- [HOW TO COMPLETE THIS TASK] Your reply should repeat all records verbatim and contain no images.
[DATA SUPPLIED Boundary: Start]
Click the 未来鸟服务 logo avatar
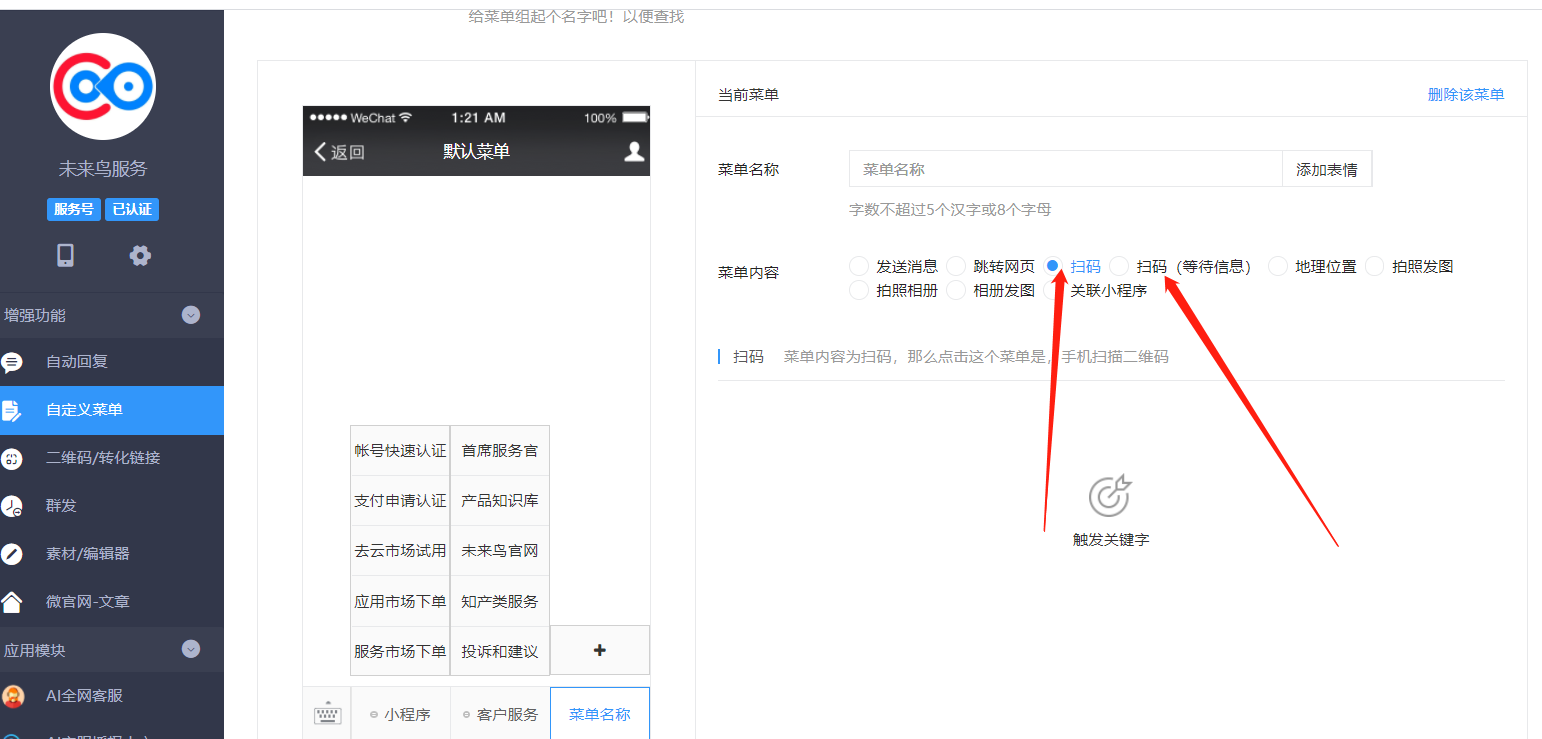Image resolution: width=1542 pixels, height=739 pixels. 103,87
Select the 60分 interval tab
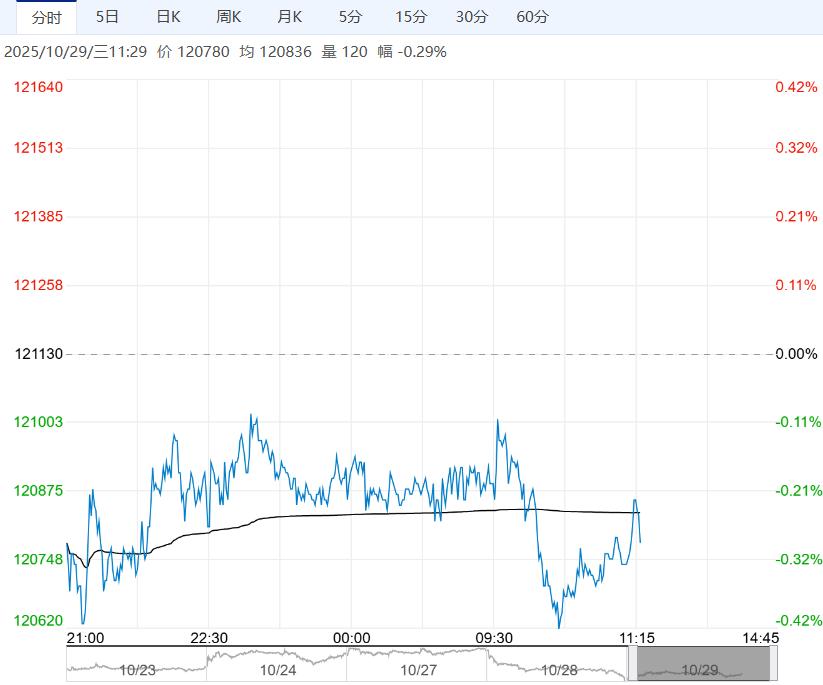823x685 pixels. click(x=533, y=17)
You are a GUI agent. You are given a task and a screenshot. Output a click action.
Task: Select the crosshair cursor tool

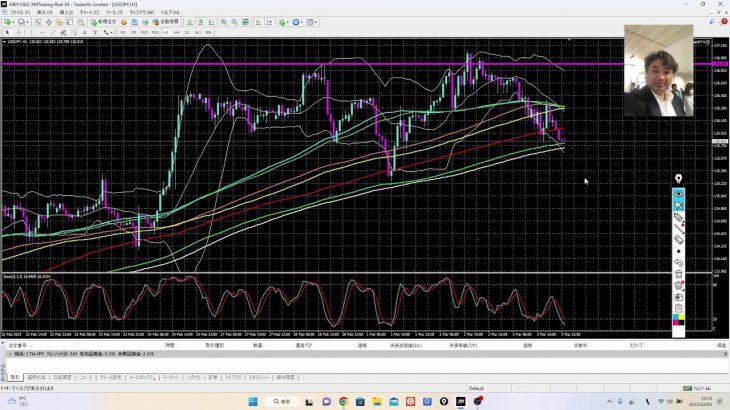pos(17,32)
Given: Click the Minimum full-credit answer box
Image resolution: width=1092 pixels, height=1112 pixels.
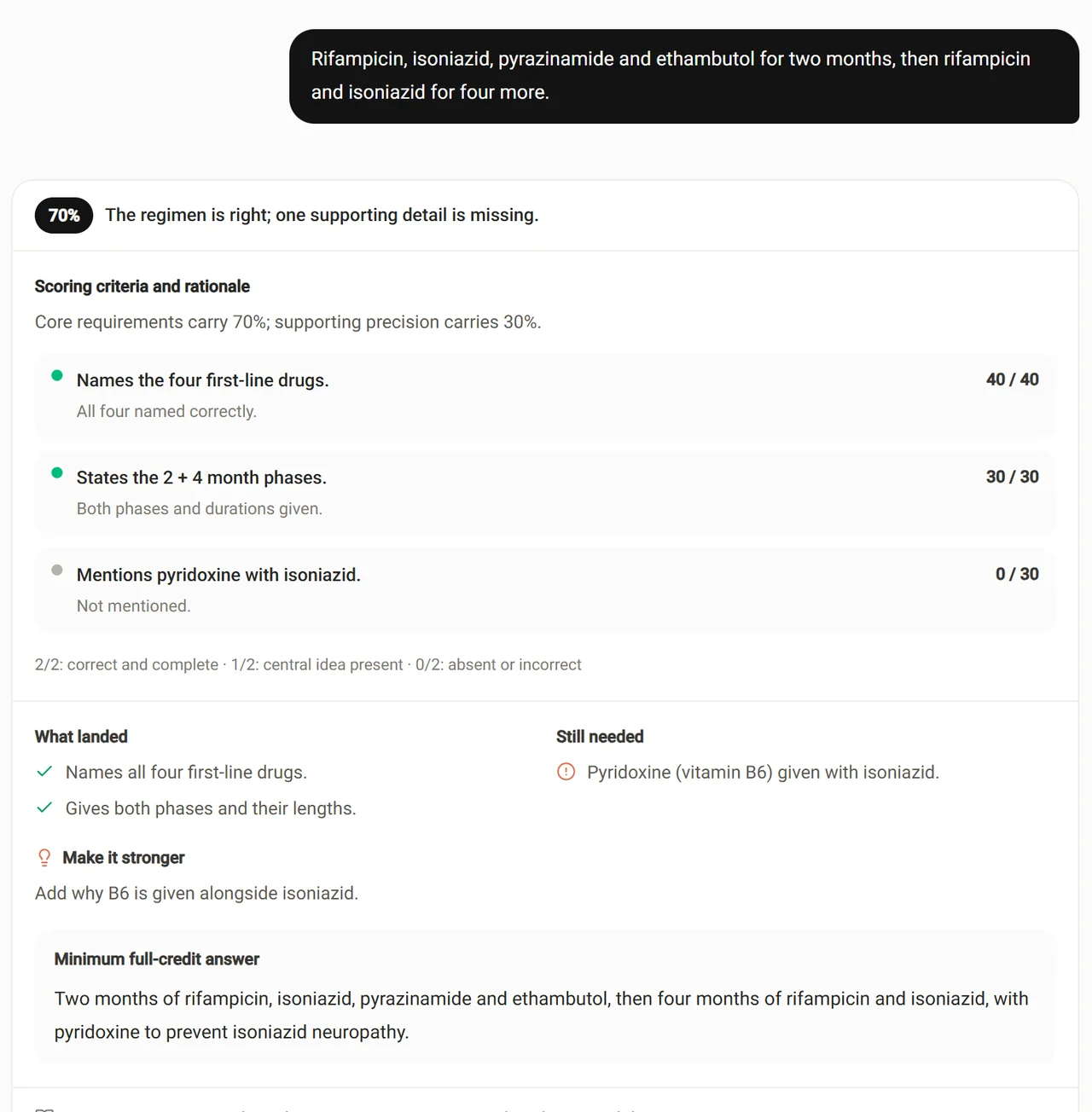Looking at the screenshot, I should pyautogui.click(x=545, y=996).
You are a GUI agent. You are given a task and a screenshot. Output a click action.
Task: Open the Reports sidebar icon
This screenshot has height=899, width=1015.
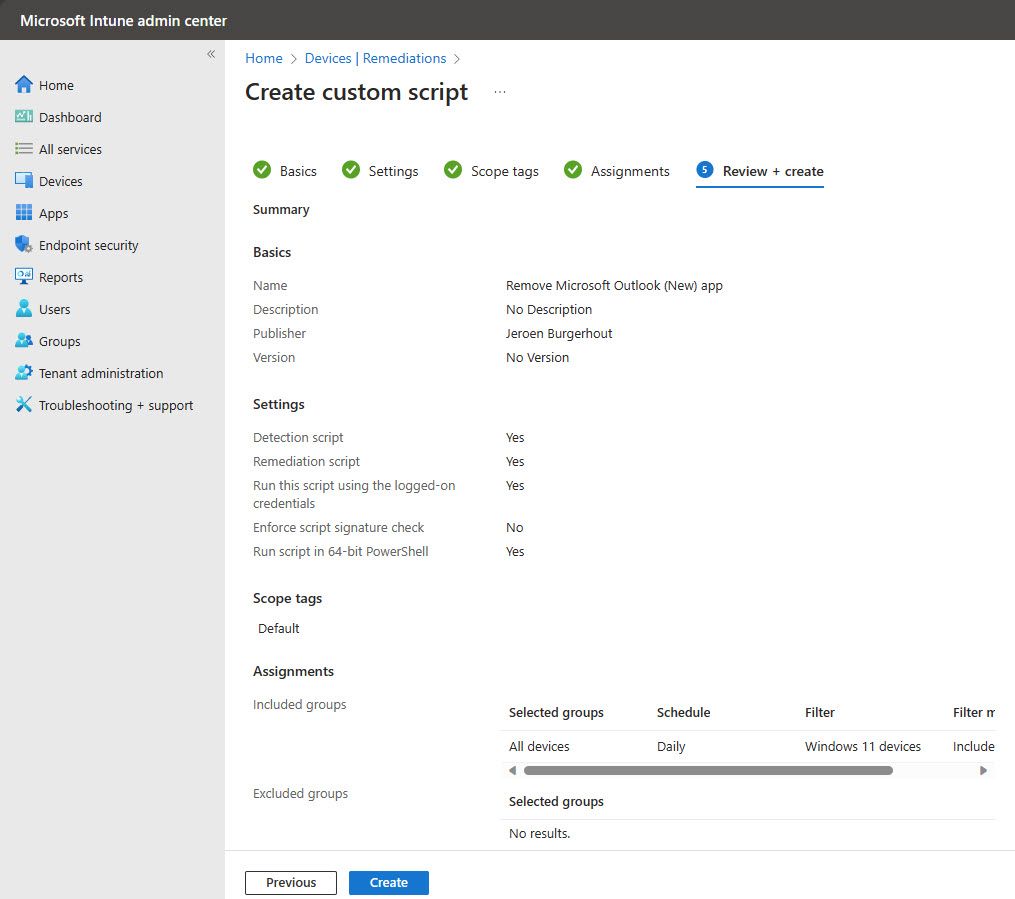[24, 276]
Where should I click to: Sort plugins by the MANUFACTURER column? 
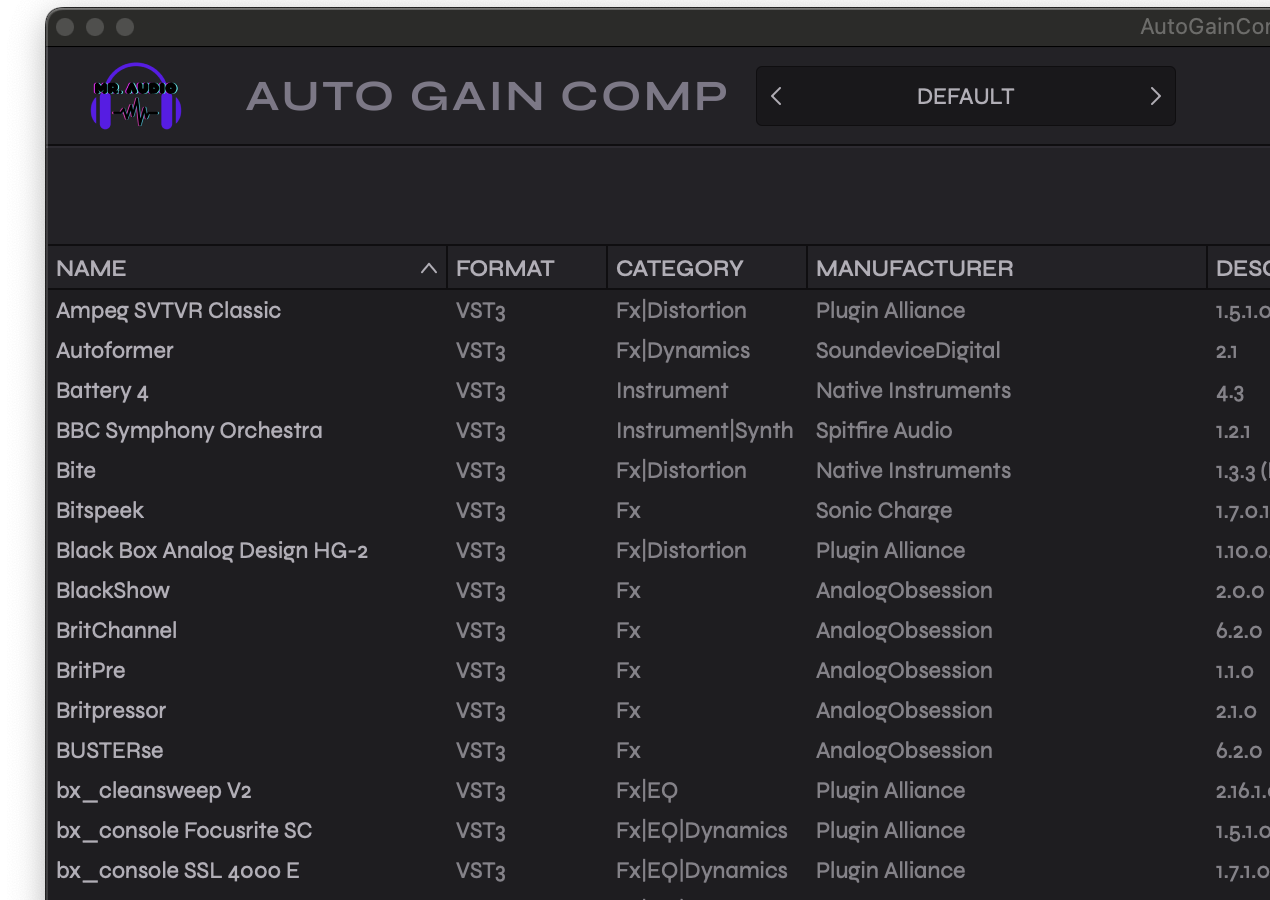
[DATA SUPPLIED Boundary: End]
- [EXERCISE RESULT]
Click the 未来鸟服务 logo avatar
Image resolution: width=1542 pixels, height=739 pixels. 103,87
Select the 60分 interval tab
823x685 pixels. click(x=533, y=17)
You are a GUI agent. You are given a task and a screenshot. Output a click action.
Task: Select the crosshair cursor tool

pos(17,32)
Given: Click the Minimum full-credit answer box
Image resolution: width=1092 pixels, height=1112 pixels.
Looking at the screenshot, I should pyautogui.click(x=545, y=996).
You are a GUI agent. You are given a task and a screenshot. Output a click action.
Task: Open the Reports sidebar icon
This screenshot has height=899, width=1015.
[24, 276]
Where should I click to: Sort plugins by the MANUFACTURER column? 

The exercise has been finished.